Personal information
- Born: July 19, 1982 (age 43) Brooklyn, New York, U.S.
- Height: 6 ft 3 in (1.91 m)
- Weight: 255 lb (116 kg)

Career information
- College: Wingate
- NFL draft: 2005: undrafted
- Position: Defensive end, No. 7

Career history

Playing
- 2005: Daytona Beach Hawgs
- 2005: Sioux City Bandits
- 2006: Rome Renegades
- 2006–2020: Montreal Alouettes

Coaching
- 2022–2024: BC Lions (DL)
- 2025–present: Calgary Stampeders (DL)

Awards and highlights
- 2× Grey Cup champion (2009, 2010); 2× CFL All-Star (2010, 2015); 9× CFL East All-Star (2009–2010, 2012–2015, 2017–2019);
- Stats at CFL.ca
- Canadian Football Hall of Fame (Class of 2023)

= John Bowman (Canadian football) =

American gridiron football player and coach (born 1982)

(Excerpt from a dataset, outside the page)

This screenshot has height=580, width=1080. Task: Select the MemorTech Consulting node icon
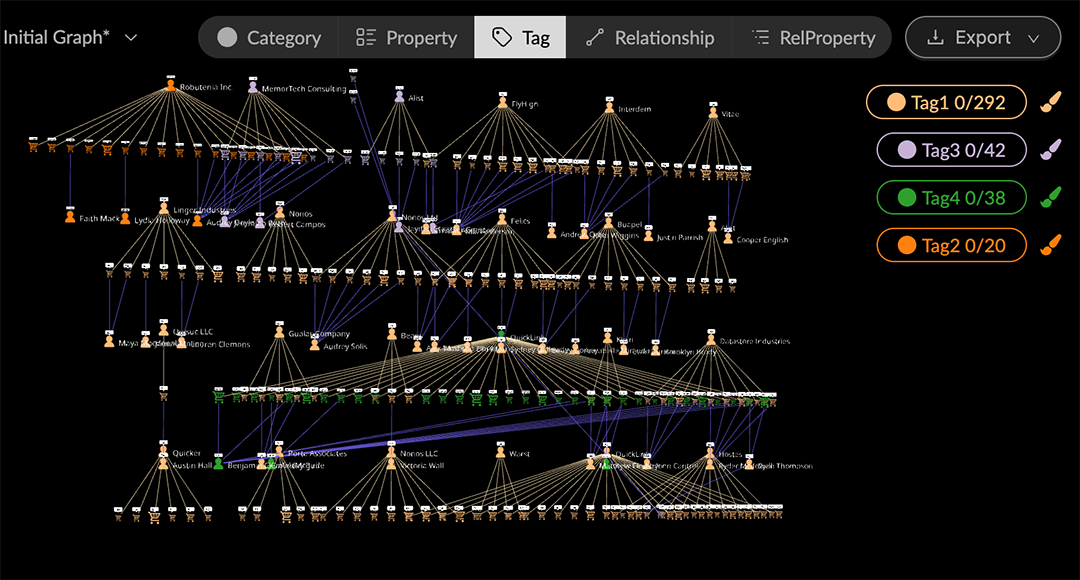click(253, 87)
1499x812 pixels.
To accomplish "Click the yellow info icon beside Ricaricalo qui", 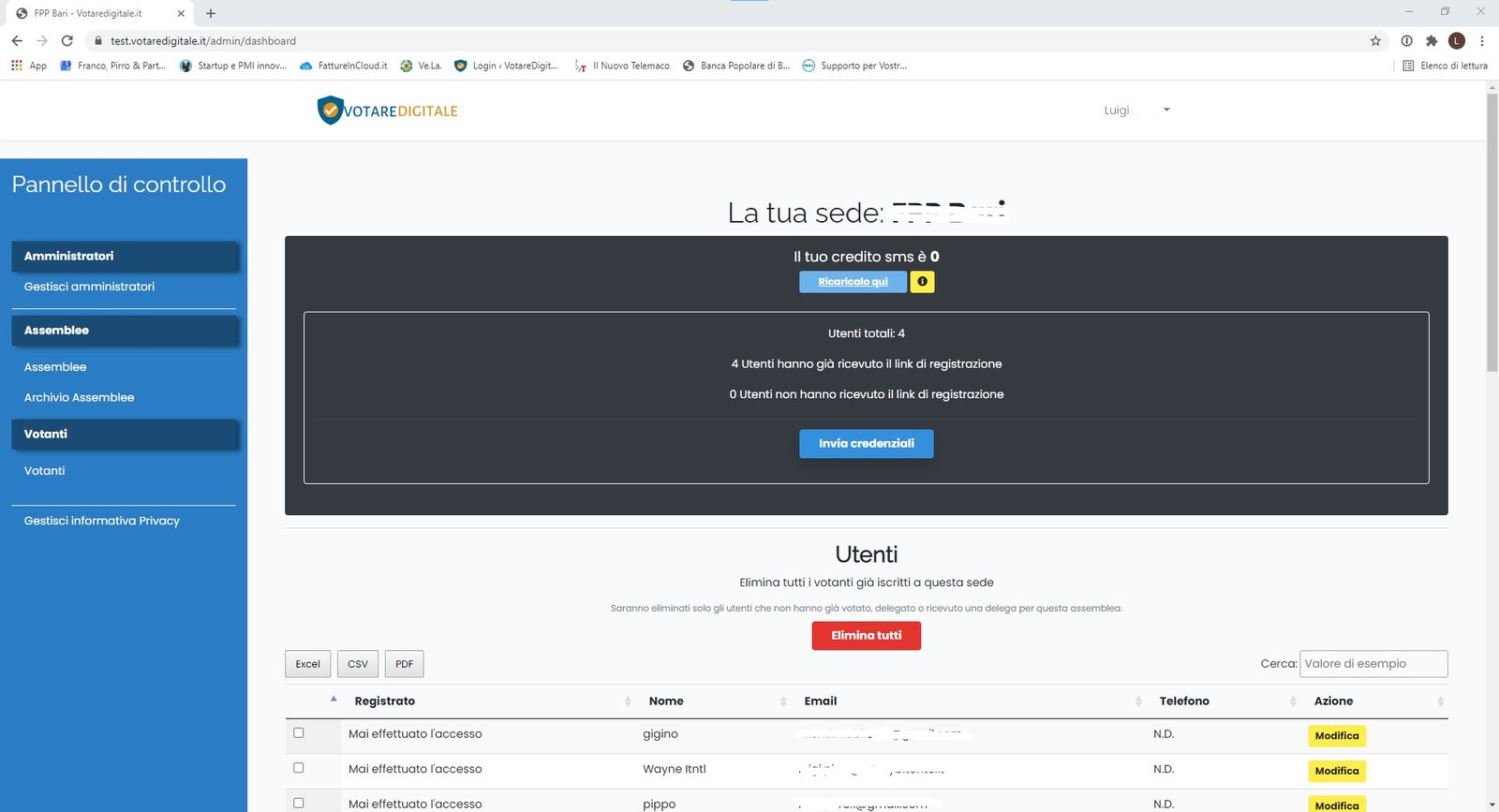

John Bowman (born July 19, 1982) is an American former professional football defensive end who played 14 seasons for the Montreal Alouettes of the Canadian Football League (CFL). He is currently the defensive line coach for the Calgary Stampeders of the CFL. He is a two-time Grey Cup champion after winning in 2009 and 2010 and was named a CFL All-Star twice and a Divisional All-Star nine times. Bowman is the Alouettes' all-time leader in sacks with 134 in his career.

==Playing career==
===Early career===

Bowman played for perennial North Carolina powerhouse Richmond Senior High School in Rockingham, NC. Although a small school, this school produced a fair number of professional athletes to the National Football League.
Bowman played college football for Wingate. John Bowman was a Don Hansen's Football Gazette All-American following the 2003 season. An All-SAC selection the same year, Bowman was fourth in the NCAA Division II in quarterback sacks (1.2/game) as a senior. His football coaches at Wingate were current head coach Joe Reich and Reich's predecessor, Bob Brush. Bowman is a member of the Wingate Sports Hall of Fame and the South Atlantic Conference Hall of Fame.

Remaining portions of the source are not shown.